The circadian regulation is fundamental and important for us to be able to maintain focus at work in daytime and to obtain recovery at night. In circadian disruption we get weary, may experience sleep problems and produce worse performance. Normally the daylight influence in spring and summer at Nordic latitudes ensures our circadian system to work properly.


About 80 % of all yearly energy from the sun reaches us during the period March-August. During the period September-February we only obtain 20 %. This results in increased fatigue. Especially groups that do not spend much time in daylight (< 2 hours) report problems. Risk groups are young age groups, especially women and elderly.


Lack of daylight influences circadian regulation and 24-hour rhythms are delayed. Bedtimes are delayed and sleep is shortened. Work and school demand use of alarm clocks. Sleep deficit, circadian disruption and worsened mood are common. Medication has markedly increased among groups with low exposure of daylight.

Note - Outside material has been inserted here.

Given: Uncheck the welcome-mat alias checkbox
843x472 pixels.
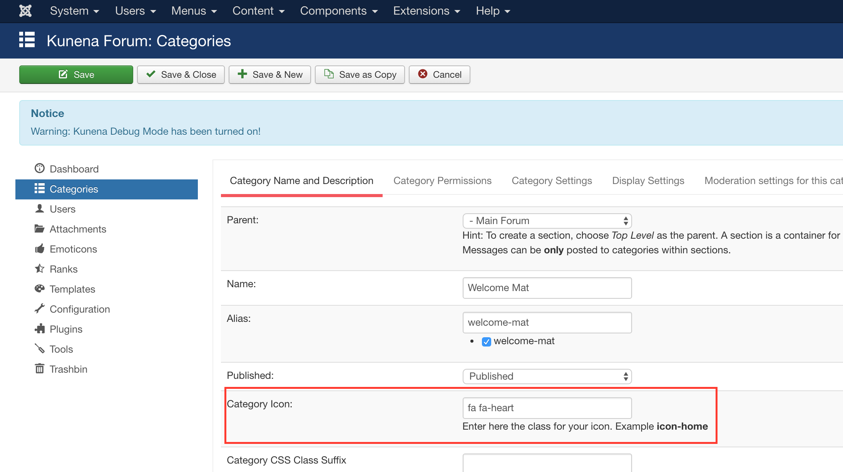Looking at the screenshot, I should pyautogui.click(x=487, y=341).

In order to be able to entrain to a day-oriented rhythm or advance rhythm there is a need for morning light. It is useful to know that light in the afternoon only mildly affects entrainment. Evening light rather counteracts the need of many individuals to promote morningness in their daily life. This is the reason why standard time is of importance for us living at Northern latitudes. Standard times give us an extra hour of daylight during morning hours in autumn and winter. To give an example, if we were to accept daylight savings time in Stockholm in winter, the sun would rise after 09:00 in 70 consecutive days. While maintaining standard time the sun would never rise after 09:00.



But even if a standard time would be a correct recipe for health, we still know there will be daylight scarcity. We need to illuminate the mornings with electric light. Already at breakfast this would be helpful. The morning light awakens the brain, signals to the brain to adjourn the night and the circadian system is geared towards morningness. Transport in daylight to work and school is of great importance as well as opportunities to sit near a window to catch the brightness of daylight.


For those not having access to daylight an array of arrangements may be implemented with help from the lighting industry. An option could be individually controlled extra lighting by the work desk, bright light opportunities at rest areas and meeting rooms as well as increased ambient lighting at the work place. But an increased luminance will pose a danger if the design increases glare, flicker and uncomforting contrasts, that has to be evaluated. Also, lighting solutions has to be able to adjust to individuals with special needs for example due to aging or light sensitivity. It might too early to give exact recommendations but future recommendations will be helpful and moving towards use of more biologically oriented measures such as melanopic lux or circadian strength.


Arne Lowden

Arne Lowden is an Associate Professor at the Stress Research Institute, Stockholm University. His research profile is “circadian rhythms, light and health” and having sleep as a major interest, Arne is currently a certified sleep specialist in Sweden. He has recently devoted time to study effects in sleep and recovery from impact of natural daylight but also the effects of bright light in light rooms, light at the school, lighting in windowless rooms and driving behaviour at night. Arne has on-going collaborations with several leading light researchers and finds the dramatic natural light changes across seasons in Scandinavia and the influence of 24/7 society of particular interest to further study. He is a member of the board of the Working Time Society.